Always……. Introduce yourself to the attending, resident(s) and staff in the ED Team up with senior residents (2 nd and 3 rd year EM) Have the residents and attendings fill out daily evals Obtain your patient assignments from the residents Be nice to patients and their family members EVEN if they are not so nice to you IMMEDIATELY advise the attending if a patient complains about their care or other problems
Be sure to…… Follow-up on the patients that you have seen until they are discharged from the ED Talk with the EM residents if you are interested in higher acuity patients (ICU, trauma, full arrest, etc.) Get with the nursing staff for simple procedures (IV’s, foley catheters, blood collection) Ask for help! Never put yourself or the patient at risk because you are in over your head
Charting….. Chart, chart, chart! Students should chart under HPI, ROS, and free text note. (Some attendings will tell you not to chart, however, if you see a patient you are REQUIRED TO CHART IT!!) Your history should be thorough and detailed BUT your presentation should be short and precise
Presentations….. Be prepared, presenting in the ED is different than floor presentations Use your HPI notepad When creating your presentation base it off of your chief complaint, pertinent positives and negatives and positive exam findings What is your diagnoses What is your treatment plan (include medications, labs, imaging and follow-up plan)

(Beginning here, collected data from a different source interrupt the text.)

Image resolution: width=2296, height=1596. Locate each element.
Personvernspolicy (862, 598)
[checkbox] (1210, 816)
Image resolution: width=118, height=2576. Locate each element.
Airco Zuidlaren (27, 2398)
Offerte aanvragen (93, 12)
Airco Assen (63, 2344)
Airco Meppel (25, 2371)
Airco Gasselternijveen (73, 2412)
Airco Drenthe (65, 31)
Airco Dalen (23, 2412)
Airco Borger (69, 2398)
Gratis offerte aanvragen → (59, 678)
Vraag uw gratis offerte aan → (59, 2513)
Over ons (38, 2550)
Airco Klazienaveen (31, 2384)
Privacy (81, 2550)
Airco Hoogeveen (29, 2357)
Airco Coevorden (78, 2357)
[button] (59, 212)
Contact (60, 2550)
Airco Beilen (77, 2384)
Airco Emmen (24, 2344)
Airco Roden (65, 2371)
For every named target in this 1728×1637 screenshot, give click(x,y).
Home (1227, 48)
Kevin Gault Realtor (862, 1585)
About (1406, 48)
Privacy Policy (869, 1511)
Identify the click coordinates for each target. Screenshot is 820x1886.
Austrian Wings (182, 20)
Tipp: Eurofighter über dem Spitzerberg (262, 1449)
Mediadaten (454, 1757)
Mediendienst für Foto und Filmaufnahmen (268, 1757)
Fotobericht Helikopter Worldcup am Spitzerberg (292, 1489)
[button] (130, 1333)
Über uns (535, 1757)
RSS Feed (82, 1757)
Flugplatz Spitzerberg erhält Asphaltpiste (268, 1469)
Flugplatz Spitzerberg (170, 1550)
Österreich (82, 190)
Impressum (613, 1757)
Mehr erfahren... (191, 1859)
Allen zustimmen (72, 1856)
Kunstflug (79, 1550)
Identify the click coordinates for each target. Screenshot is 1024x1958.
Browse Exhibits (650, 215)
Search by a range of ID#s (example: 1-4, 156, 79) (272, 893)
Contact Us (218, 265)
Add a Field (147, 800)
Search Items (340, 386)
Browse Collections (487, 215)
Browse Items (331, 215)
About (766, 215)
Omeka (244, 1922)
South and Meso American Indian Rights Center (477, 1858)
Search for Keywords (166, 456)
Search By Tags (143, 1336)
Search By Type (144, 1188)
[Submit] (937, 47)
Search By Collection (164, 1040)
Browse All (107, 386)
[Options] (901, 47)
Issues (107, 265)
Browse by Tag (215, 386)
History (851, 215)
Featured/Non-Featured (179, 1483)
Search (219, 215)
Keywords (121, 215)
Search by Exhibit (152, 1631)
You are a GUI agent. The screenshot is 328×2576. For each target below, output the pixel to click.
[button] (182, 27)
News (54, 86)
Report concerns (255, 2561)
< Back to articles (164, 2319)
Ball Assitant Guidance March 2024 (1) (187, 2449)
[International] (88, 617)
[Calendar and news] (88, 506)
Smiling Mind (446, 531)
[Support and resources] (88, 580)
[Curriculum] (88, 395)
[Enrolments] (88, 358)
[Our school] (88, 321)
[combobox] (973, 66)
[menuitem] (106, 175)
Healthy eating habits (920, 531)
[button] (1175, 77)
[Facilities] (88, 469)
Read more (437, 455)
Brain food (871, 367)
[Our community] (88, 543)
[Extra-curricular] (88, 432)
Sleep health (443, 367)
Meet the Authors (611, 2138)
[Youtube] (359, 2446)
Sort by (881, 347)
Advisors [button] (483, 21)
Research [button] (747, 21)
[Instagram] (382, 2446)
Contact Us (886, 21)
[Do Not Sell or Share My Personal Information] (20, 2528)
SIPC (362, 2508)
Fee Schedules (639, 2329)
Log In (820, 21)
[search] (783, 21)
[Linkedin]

Presenting….(wrong and right way) The Wrong way….. Patient is a 29 year old male who presents to the ED with left sided chest pressure that started 2 days ago. Pain gets worse upon exertion and improves with relaxation. Upon physical exam his pupils are reactive to light, no lower extremity pain and denies any head trauma. I’m sorry….WHAT!?! The Right Way….. Patient is a 29 year old male who presents to the ED with left sided chest pressure that started 2 days ago. Pain gets worse upon exertion and improves with relaxation and denies personal and family hx of heart disease. Upon physical exam auscultation confirms bilateral rhonchi, patient confirms significant other and children had colds 1 week ago. I think that he has an upper respiratory infection and I would like to give him an albuterol treatment with pre and post peak-flow and get a chest x-ray to rule out pneumonia.